Ces pertes brutales laissent un vide institutionnel et émotionnel profond au sein du gouvernement et de la société civile. Les réactions n’ont pas tardé. Le président John Mahama, visiblement bouleversé, a suspendu toutes ses activités officielles. Les drapeaux ont été mis en berne sur tout le territoire, et une cérémonie d’hommage national est d’ores et déjà en préparation.
Une enquête exigée pour faire toute la lumière
Face à cette tragédie, de nombreuses voix s’élèvent pour réclamer des explications. Le Bureau de la sécurité publique (BPS) a publié un communiqué appelant à une enquête indépendante, approfondie et transparente, estimant que ce drame doit servir d’électrochoc pour améliorer la sécurité aérienne au sein des institutions militaires.
« Il est impératif que cette catastrophe ne reste pas sans suite.
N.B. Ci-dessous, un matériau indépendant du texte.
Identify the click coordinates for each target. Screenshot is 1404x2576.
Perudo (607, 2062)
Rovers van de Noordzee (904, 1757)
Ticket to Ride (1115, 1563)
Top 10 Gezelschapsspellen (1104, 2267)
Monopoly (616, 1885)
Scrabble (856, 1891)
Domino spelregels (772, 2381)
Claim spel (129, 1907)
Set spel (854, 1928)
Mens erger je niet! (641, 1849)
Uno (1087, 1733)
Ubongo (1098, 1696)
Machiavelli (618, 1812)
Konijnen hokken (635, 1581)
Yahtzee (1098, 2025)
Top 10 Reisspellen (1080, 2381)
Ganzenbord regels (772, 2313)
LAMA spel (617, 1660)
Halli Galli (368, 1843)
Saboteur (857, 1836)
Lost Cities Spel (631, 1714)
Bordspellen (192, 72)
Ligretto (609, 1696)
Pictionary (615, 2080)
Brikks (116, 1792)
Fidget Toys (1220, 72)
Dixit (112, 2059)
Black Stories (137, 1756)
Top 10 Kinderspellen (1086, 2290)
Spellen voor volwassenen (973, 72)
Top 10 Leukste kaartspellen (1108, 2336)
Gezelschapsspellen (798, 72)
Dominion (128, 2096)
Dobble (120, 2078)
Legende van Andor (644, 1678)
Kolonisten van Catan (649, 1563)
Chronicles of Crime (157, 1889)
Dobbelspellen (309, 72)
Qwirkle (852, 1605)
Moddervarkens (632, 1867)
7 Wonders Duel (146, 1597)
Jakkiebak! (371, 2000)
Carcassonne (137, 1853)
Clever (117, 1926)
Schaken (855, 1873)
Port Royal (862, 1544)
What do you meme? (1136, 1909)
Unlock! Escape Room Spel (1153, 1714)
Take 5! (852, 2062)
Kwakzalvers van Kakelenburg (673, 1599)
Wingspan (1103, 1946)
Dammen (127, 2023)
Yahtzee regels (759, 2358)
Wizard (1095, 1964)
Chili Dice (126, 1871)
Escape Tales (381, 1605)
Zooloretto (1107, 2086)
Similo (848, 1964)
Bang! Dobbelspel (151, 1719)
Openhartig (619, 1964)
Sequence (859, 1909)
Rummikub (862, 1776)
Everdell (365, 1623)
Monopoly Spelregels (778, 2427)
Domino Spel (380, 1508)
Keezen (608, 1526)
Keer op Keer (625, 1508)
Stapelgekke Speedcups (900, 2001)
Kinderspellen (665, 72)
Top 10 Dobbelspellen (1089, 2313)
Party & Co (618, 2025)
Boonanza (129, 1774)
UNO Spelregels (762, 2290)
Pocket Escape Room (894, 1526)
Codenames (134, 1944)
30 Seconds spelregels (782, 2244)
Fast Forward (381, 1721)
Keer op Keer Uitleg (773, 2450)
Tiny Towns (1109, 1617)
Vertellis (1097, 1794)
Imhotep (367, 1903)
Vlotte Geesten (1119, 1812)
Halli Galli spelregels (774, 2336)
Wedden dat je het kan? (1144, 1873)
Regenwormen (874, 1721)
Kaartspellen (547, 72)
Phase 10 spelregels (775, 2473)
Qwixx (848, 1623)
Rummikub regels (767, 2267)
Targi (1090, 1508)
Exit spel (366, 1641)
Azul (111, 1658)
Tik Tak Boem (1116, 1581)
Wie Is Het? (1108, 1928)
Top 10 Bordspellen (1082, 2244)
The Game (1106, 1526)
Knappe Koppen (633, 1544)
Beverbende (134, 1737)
Des réformes structurelles en matière de gouvernance aérienne et de sécurité militaire doivent être engagées », souligne le document du BPS.
Un tournant pour le Ghana ?
Alors que le pays s’apprête à rendre hommage à ses disparus, l’émotion est teintée de colère et d’inquiétude. Au-delà de la douleur collective, l’affaire soulève des interrogations sur les conditions de sécurité entourant les déplacements officiels de hauts responsables.
Les Ghanéens attendent désormais des réponses concrètes, des responsabilités clairement établies, et des mesures fortes pour que ce type de drame ne se reproduise plus. L’heure est au deuil, mais aussi à l’introspection.